The Defence Police Federation (DPF) is the representative body of Ministry of Defence Police (MDP) officers, up to and including the rank of Chief Superintendent. There are around 2,000 members as of 2014. Membership is restricted by law to serving officers. MDP officers have their own federation because they are also part of the Civil Service and are accountable to the Secretary of State for Defence, and not the Home Secretary. Moreover, MDP officers have different terms and conditions of service to civilian police officers. Officers' pay is directly linked to national settlements made by the Home Office and the Police Federation of England and Wales. The DPF also administer the Defence Police Retired Officers Association. With an 'all armed' membership, the DPF maintains close ties with the Police Firearms Officers Association (PFOA); as of 1 October 2014 all DPF members, have automatic membership of the PFOA.

==History==
Prior to 1971 each of the three armed services had its own constabulary, with its own Chief Constable. Each of those constabularies had its own staff association. To boost their bargaining power these three staff associations formed a Federal Council in 1953, but this arrangement was found to be unsatisfactory, and in 1971 the associations agreed to form a Defence Police Federation.
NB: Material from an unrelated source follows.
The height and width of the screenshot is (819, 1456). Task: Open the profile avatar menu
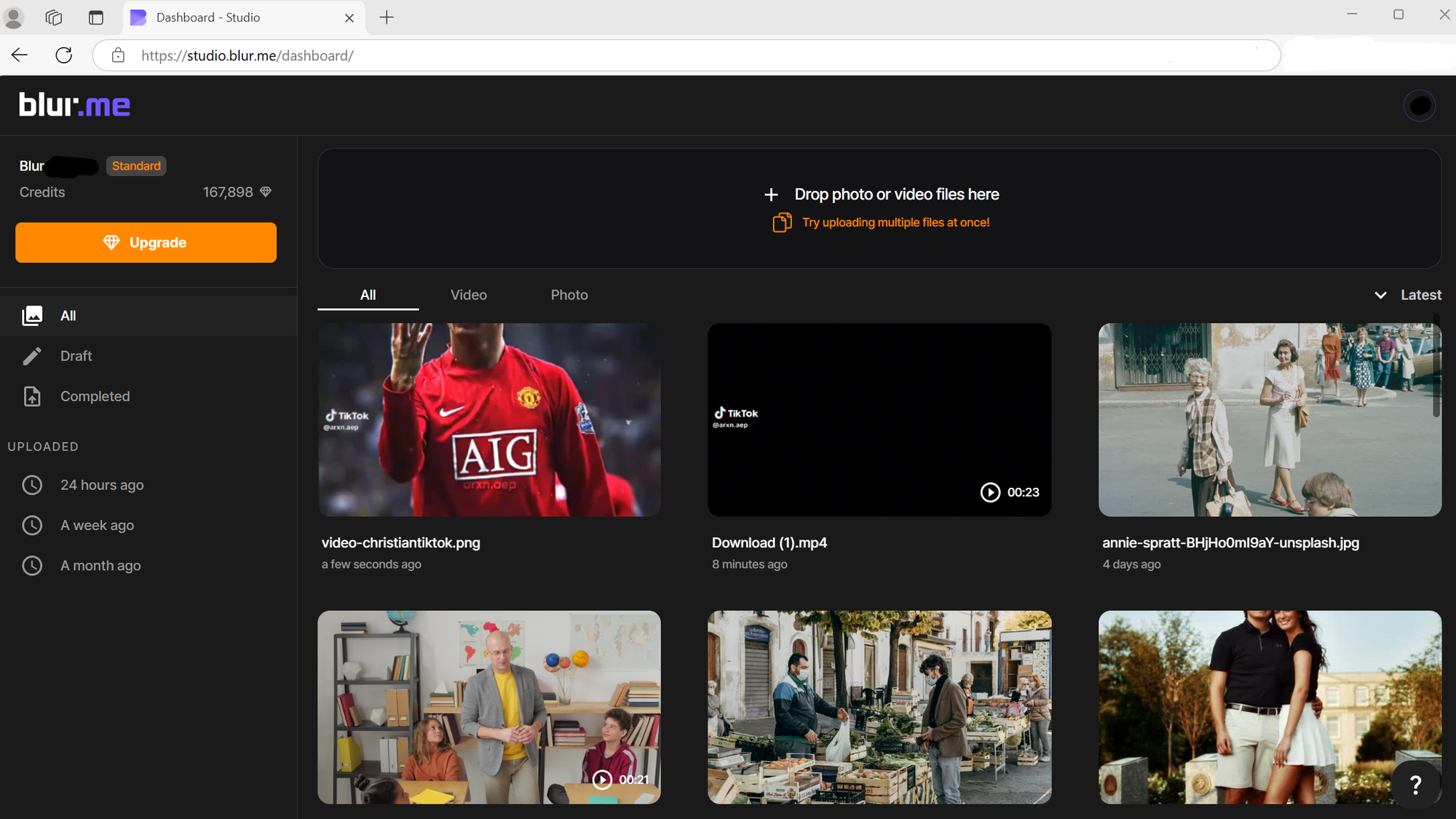1419,105
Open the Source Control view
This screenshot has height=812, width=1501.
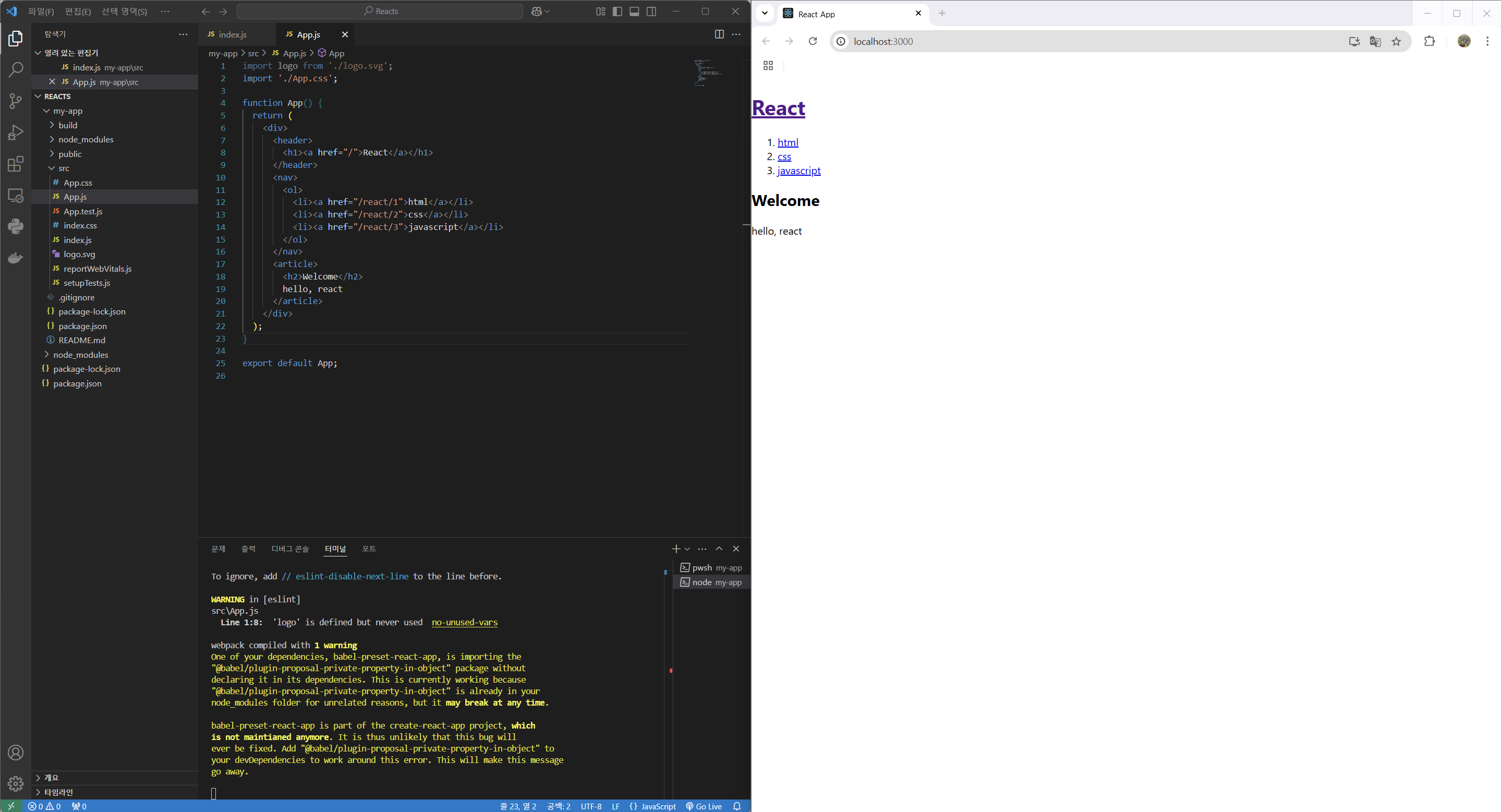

The new federation believed that the Ministry of Defence's three police forces should be amalgamated into a single, unified force. It argued that amalgamation was the only way to realise the potential of the three forces and enhance their officers' professionalism. Even before the formation of the Defence Police Federation, the individual Defence constabularies' staff associations' had fought against the notion that their members should receive an abated rate of pay. In 1971 the MoD agreed to amalgamation, and the Ministry of Defence Police was formed.

The next landmark in the history of the MDP was also, to an extent, the result of the federation's efforts. Ever since the establishment of the force in 1971, the federation had campaigned for an Act of Parliament to replace the maze of regulations, statutory provisions, and instructions on which the MDP's legal authority was based. The federation believed that such an act would enable MDP officers to discharge their duties more easily and enhance their credibility as police officers. On 5 May 1987 the Ministry of Defence Police Act came into force. It solidified the force's constabulary powers across Great Britain and Northern Ireland, and gave full legal status to the federation, putting it on par with the representative bodies of other UK civilian police forces.

==Organisation==
The DPF employs a hierarchical structure, starting with individual station branches, these form the foundation of the Federation. These branches are organised geographically into two national areas: Southern and Northern. Each has its own Area Secretary.

Routine management of the federation is overseen by the National Executive Committee (NEC), who meet quarterly. The NEC is composed of the three national officers—the Chairman, Vice Chairman and General Secretary—and six voting members elected at the National Conference from branch representatives. The NEC and its sub-committees are responsible for negotiating, and consulting, with the Chief Constable MDP, senior officers of the MDP and directly with the Ministry of Defence. The federation also has access to the MoD Police Committee, with either the National Chairman or General Secretary attending as an observer.

The supreme authority of the federation is the annual DPF National Conference. This consists of all branch representatives coming together to consider policy and receive reports on the business conducted throughout the year. The conference may also debate resolutions about improving conditions of service and related matters, or revise the rules and constitution of the federation.

==Function==
The Federation's constitution lists the organisation's main aims. These are:

- To protect and improve the conditions of employment of its members.
- To raise the status of the MoD's police force and to enhance its efficiency.
- To offer a welfare service to Federation members.
- To provide members with legal advice and assistance on matters arising from their employment.
- To make available to members, a wide range of benefits and other services including insurance.
- To maintain liaisons with representative bodies of other police services, when this is judged to be in the best interests of members.

Like other British police officers, MDP officers do not have the right to strike, nor do they have recourse to an Employment Tribunal if they believe they were wrongly dismissed.

==MDP Cuts==
Police numbers were cut substantially by the government elected in the 2010 general election. The DPF campaigned against cuts to the Ministry of Defence Police that substantially reduced the number of MDP officers and the force's budget. The National Chairman stated to The Daily Telegraph that:

"Inevitably the loss of the experience of MDP officers would be to the public detriment and would be to the detriment of the security of the MoD, there's no doubt about that. Public security would be potentially reduced."